Action for death of pedestrian who was struck on highway by defendant's automobile. Defendant moved for summary judgment. The Superior Court, Carey, J., held that where affidavit, depositions and answers to interrogatories did not develop evidence upon which jury could reasonably have found for plaintiff, and all known witnesses had been fully examined and cross-examined and every known fact was in record, defendant was entitled to summary judgment.
[49 Del. 361] Suit for damages arising out of an automobile accident. Motion by defendant for summary judgment based upon the pleadings, affidavits, depositions and answers to interrogatories.
David B. Coxe, Jr., Wilmington, for plaintiff.
Frank J. Miller, Wilmington, for defendant.
The question presented here is whether there is any evidence to warrant a jury in finding that the deceased came to his death as the proximate result of negligence of defendant.
The plaintiff is the widow of Charles McGuire, who was killed in an accident on March 14, 1952, on Route 40 south of Wilmington at a point in front of a motel called Maryland Motor Court. This route is a paved dual highway and is the principal road between Wilmington and Baltimore, Maryland.
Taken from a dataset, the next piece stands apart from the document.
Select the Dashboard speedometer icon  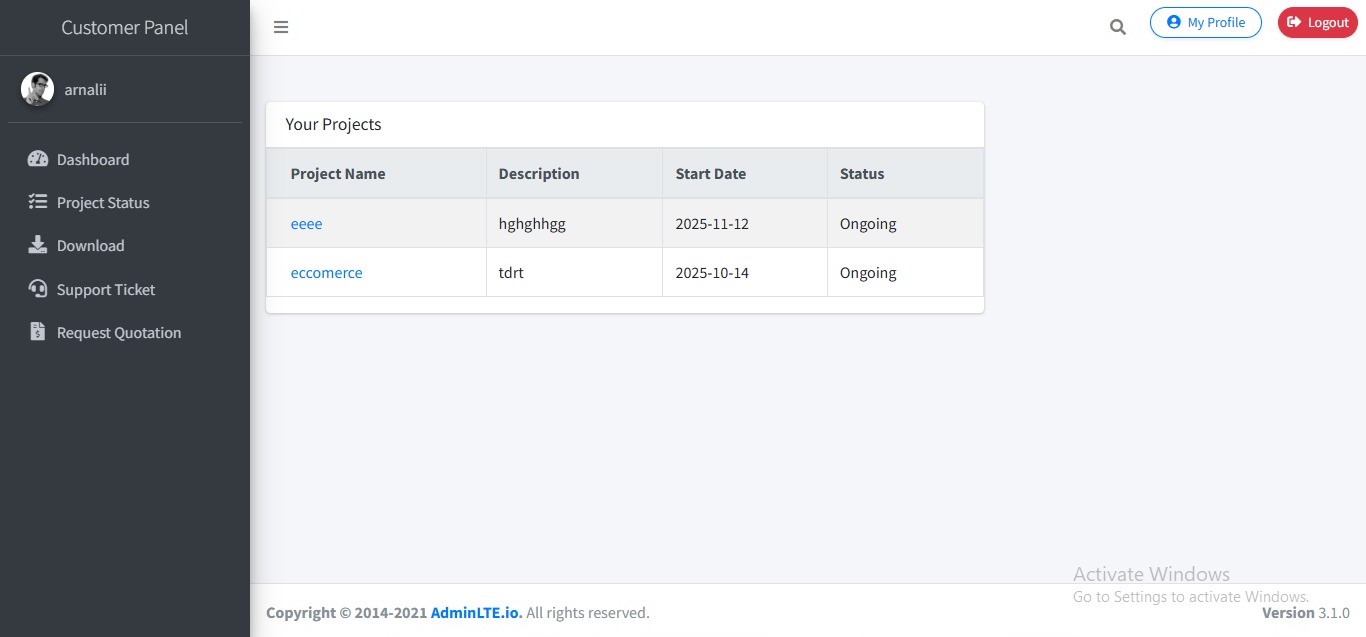[x=38, y=159]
At this particular place, the northbound section is 18 feet and 10 inches wide and is separated from the southbound lane by a grass covered parkway 35 or 40 feet wide. The road here is straight with a slight upward incline, according to the photographs in evidence.
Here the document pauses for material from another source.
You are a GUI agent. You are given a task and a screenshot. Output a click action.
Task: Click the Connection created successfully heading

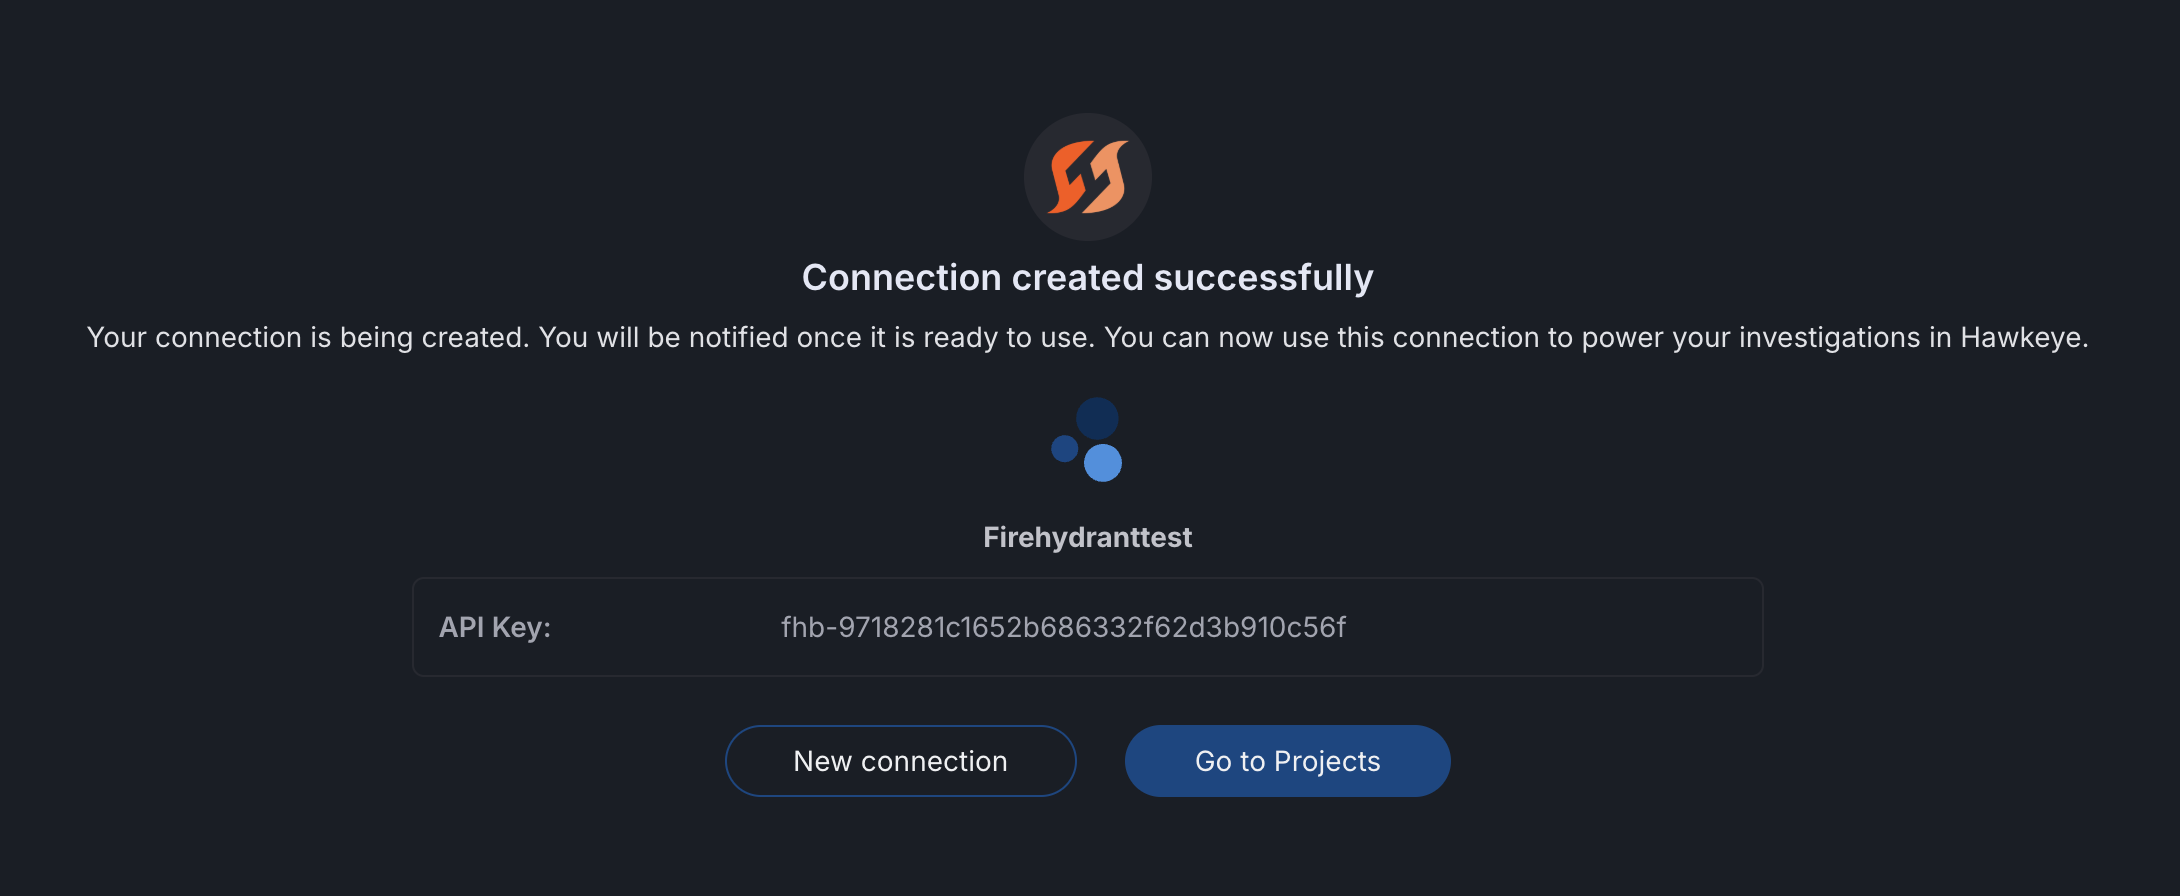click(1088, 277)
On the night of the accident, defendant was driving northerly at a speed of about 50 miles per hour on his way from Bainbridge, Maryland, to his home in New Jersey. As he drew near the Maryland Motor Court, he passed another car going in the same direction, and stayed in the left lane for the purpose of passing a third automobile. The latter car was about 15 feet ahead of his, and the other one was about 15 feet behind his, according to his version of the facts, when he suddenly saw a person (later identified as Mr. McGuire) about 2 or 3 feet directly in front of his left headlight. He immediately applied his brakes, but struck McGuire, knocking him over upon the grass to the left. Police officers later found glass from defendant's [49 Del. 362] broken left headlight on the left lane of the road, and testified that the deceased was lying about 16 1/2 feet from this glass in a northwesterly direction and about 15 feet
west of the westerly edge of the northbound lane. The deceased never regained consciousness, after he was struck, so far as is known. The Coroner's report shows that he suffered traumatic shock, internal hemorrhage, compound fracture of both legs, fracture of the left arm, a lump on the left side of his head, rupture of the left kidney, and cuts and abrasions in numerous places.
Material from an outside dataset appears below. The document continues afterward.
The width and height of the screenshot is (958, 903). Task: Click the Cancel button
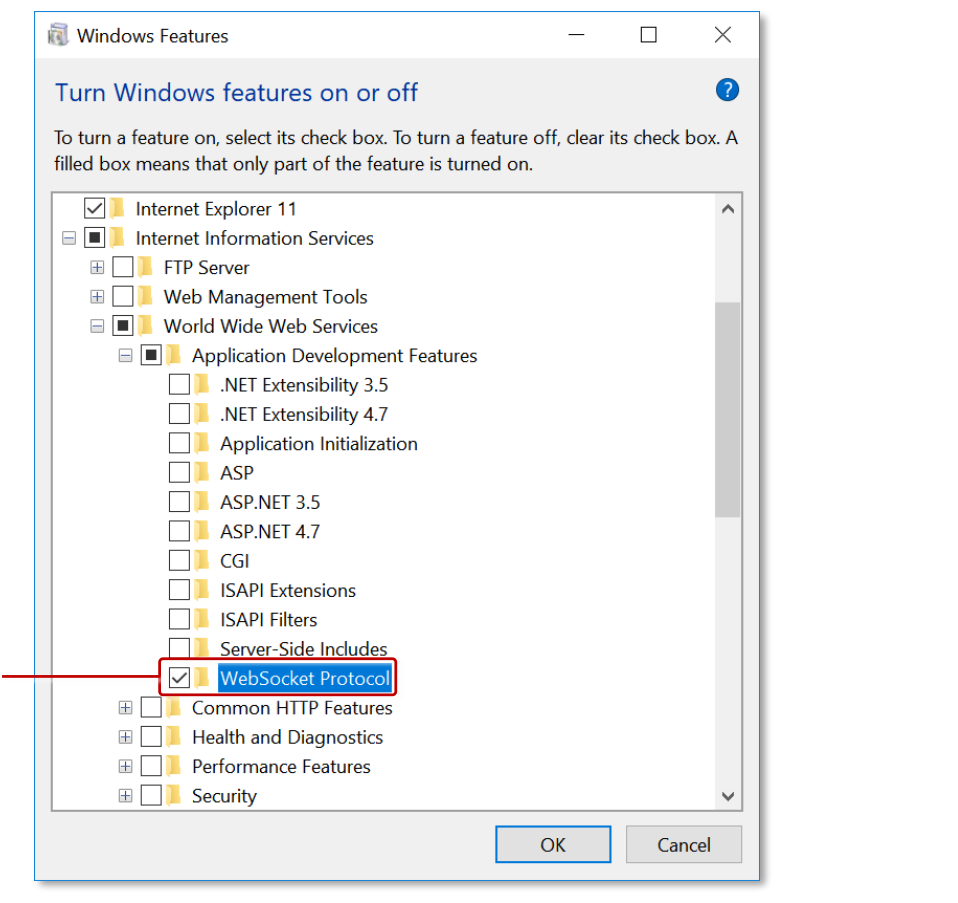coord(684,844)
Defendant fixes the time of impact as about 7:00 P.M. The police received a call concerning it at approximately 7:05 and arrived at the scene at 7:10. All agree that the night was dark and clear, and the road was dry but the grass parkway was wet and soft from previous rains. Both police officers stated that traffic at that time was fairly heavy, and cars were using both lanes on both parts of the highway. No eyewitnesses other than defendant have been found.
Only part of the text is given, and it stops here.